Merleau-Ponty. Filosofia di un soggetto incarnato a cura di Roberta Lanfredini). È la questione di sempre, che non ci

stancheremo mai di sottolineare: il mondo-della-vita ha già in via prescientifica le medesime strutture che vengono ricalcate dalle obiettività scientifiche. Anche l’esistenza di un corpo nel senso della fisica non eccettua l’esistenza di un corpo vissuto intuitivamente (e primariamente esperibile). Tuttavia occorre, secondo Husserl, una chiara distinzione sistematica delle strutture universali dell’a-priori universale della Lebenswelt, – così come una distinzione sistematica dell’a-priori universale del mondo universale obiettivo, – per potere finalmente definire la problematica universale rispetto al modo in cui l’a-priori obiettivo naturale si fonda sull’a-priori soggettivo-relativo del mondo-della-vita (la questione delle regioni dell’ontologia). Questo mondo, per noi, – il mondo in cui siamo gettati, – non è per questo dato occasionalmente: esso è piuttosto, sempre e necessariamente, l’ambiente universale, l’orizzonte entro cui si svolge qualsiasi nostra prassi relativa. La nostra vita è sempre un vivere-la-certezza-del-mondo, un mondo configurato quale orizzonte di oggetti e al contempo quale “campo intenzionale”. Tutti gli oggetti del mondo, infatti, non ci sono, – anch’essi, – soltanto già dati come “qualche cosa del mondo” (etwas aus der Welt), siccome realtà “realmente” essenti. Siamo sempre noi a diventarne coscienti mediante modi soggettivi di apparizione e di datità. Eccolo il senso profondo della fenomenologia: la constatazione che la semplice “vita dentro al mondo” non può essere lo scopo ultimo dell’epoché. Occorre sempre una nuova sospensione: la riduzione dell’essere-già-dato nel mondo, del soggetto che diviene, in questo modo e in questo senso, un oggetto tra gli oggetti. L’essere-già-dato del mondo-della-vita diviene infine un tema autonomo e universale poiché avviene attraverso un mutamento radicale del nostro atteggiamento

naturale, una modificazione che ci tira definitivamente fuori dalla vita naturale mondana. Questa è appunto la

peculiarità dell’epoché trascendentale. Forse una pura utopia, o forse roba da pratiche meditative orientali. Per chiudere il cerchio: la prima epoché, – la messa tra parentesi delle validità obiettive, – era un atteggiamento abituale, un graduale avvicinarsi alla Lebenswelt.
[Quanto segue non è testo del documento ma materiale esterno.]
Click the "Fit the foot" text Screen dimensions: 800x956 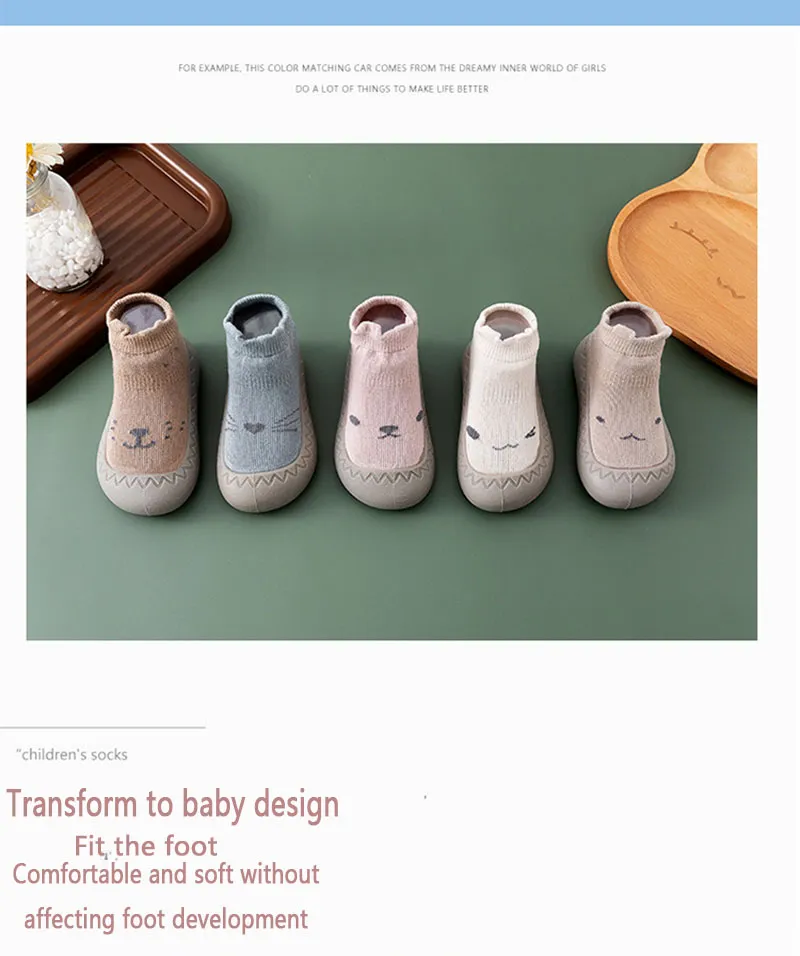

La seconda epoché rappresenta invero l’unica astensione compiutamente fenomenologica: operata una volta per tutte, ci permette infatti di mettere fuorigioco in un solo colpo quell’atteggiamento d’inconsapevole partecipazione al flusso ininterrotto di esperienze, giudizi, valutazioni e conclusioni relative. Per Husserl, soltanto attraverso l’epoché trascendentale, noi possiamo assumere una condotta definitiva che ci ponga al di sopra e al di là della vita universale (soggettiva e intersoggettiva) della coscienza nella quale il mondo è “qui” indiscutibilmente a portata di mano [vorhanden]: “Se diciamo che l’io percepisce il mondo e ci vive dentro il mondo

naturalmente, che è interessato al mondo, avremo allora, nell’atteggiamento modificato fenomenologicamente un raddoppiamento dell’io: al di sopra dell’io ingenuamente interessato al mondo si stabilirà come spettatore disinteressato l’io fenomenologico” (Meditazioni cartesiane, § 15). Questa liberazione dal mondo equivale alla scoperta

della correlazione universale, in sé assolutamente conchiusa e autonoma, tra il mondo e la coscienza del mondo (la vita di coscienza che produce le validità mondane). L’epoché universale dischiude quindi al filosofo un nuovo modo di esperire: il mondo fatto “fenomeno”. Quest’operazione, diretta conseguenza dell’epoché fenomenologica, è definita da Husserl riduzione trascendentale. Così tra le pagine di Krisis: “L’essere-già-dato di un mondo di cose essenti nella

costante evoluzione dei modi relativi di datità: il mondo che per essenza in qualsiasi vita naturalmente fluente si dà come ovviamente essente, essente in una pienezza inesauribile di sempre nuove ovvietà, le quali tuttavia sono costantemente nell’evoluzione delle apparizioni e delle validità soggettive. Noi lo rendiamo ora conseguentemente tematico, in quanto terreno di tutti i nostri interessi, dei nostri progetti di vita, di cui le scienza teoretiche e obiettive costituiscono soltanto un gruppo particolare” (p. 181).

Qui e in nota sono stati toccati vari punti, di carattere psicologico, esistenziale, sociale.